My concern would be with having a compendium lens shade that would enable me to keep any of that edge from reflecting off the bellows and bouncing around inside the camera.

Thom Bennett
25-Apr-2015, 13:09
Would something as simple as printing the film rebate help? In a workshop with Michael and Paula, they looked at our work and commented on a variety of things and one thing they recommended to me was to get rid of the rebate except (in general) with high-key backgrounds such as Avedon. Otherwise, the image has nothing to contain it. I contact print and I happen to like having the black border on my images but I don't dismiss the advice. Perhaps a thin black line would help you. M&P did emphasize (and showed, with their work) to pay attention to the edges of the frame. Composition is supremely important and I admire you for searching for a way to make your photography better.

Jerry Bodine
25-Apr-2015, 16:05
...Perhaps a thin black line would help you...

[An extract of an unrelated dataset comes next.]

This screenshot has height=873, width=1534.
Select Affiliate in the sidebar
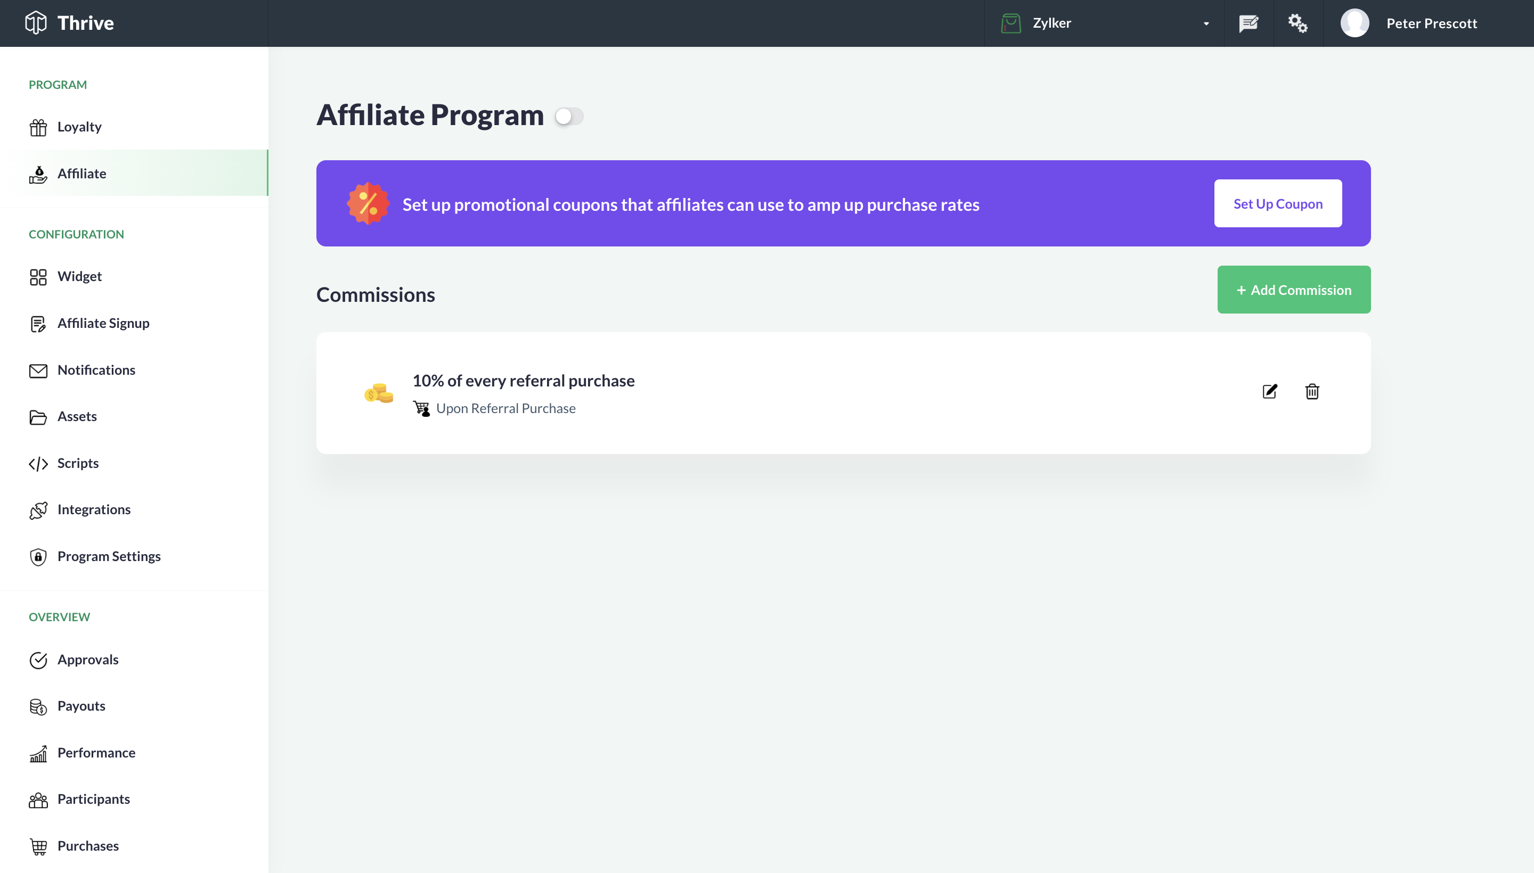click(82, 173)
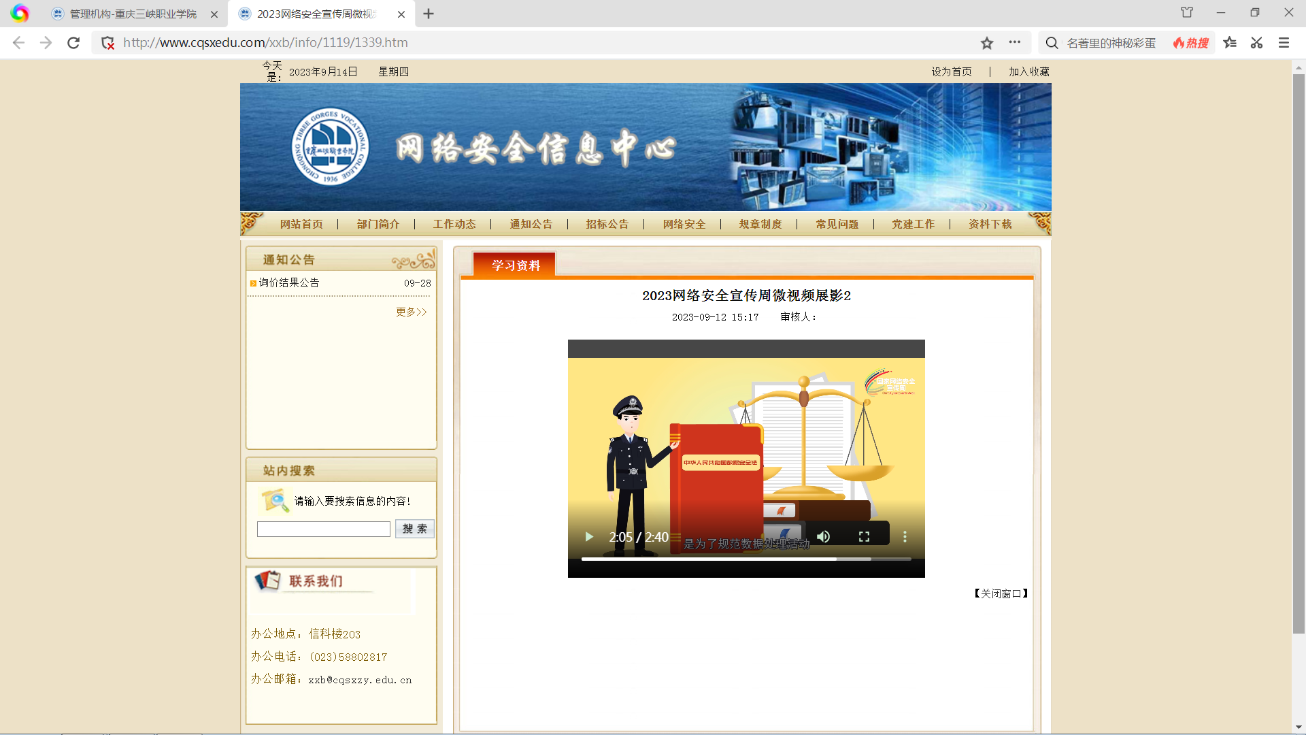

There is a method for achieving this thin black line around the image in Way Beyond Monochrome 2nd Ed., described with illustrations, to resolve this concern when necessary. I've not tried it yet, but then I've always found a brief edge burn to work just fine. Ignoring the paper's dry-down is NOT the answer. :D

RodinalDuchamp
25-Apr-2015, 16:08
There is a method for achieving this thin black line around the image in Way Beyond Monochrome 2nd Ed., described with illustrations, to resolve this concern when necessary. I've not tried it yet, but then I've always found a brief edge burn to work just fine. Ignoring the paper's dry-down is NOT the answer. :D
I've just about surrendered to fiber paper. I think for at least the next few years I will only use RC even for larger prints. Fiber kicked my butt the last 3 months.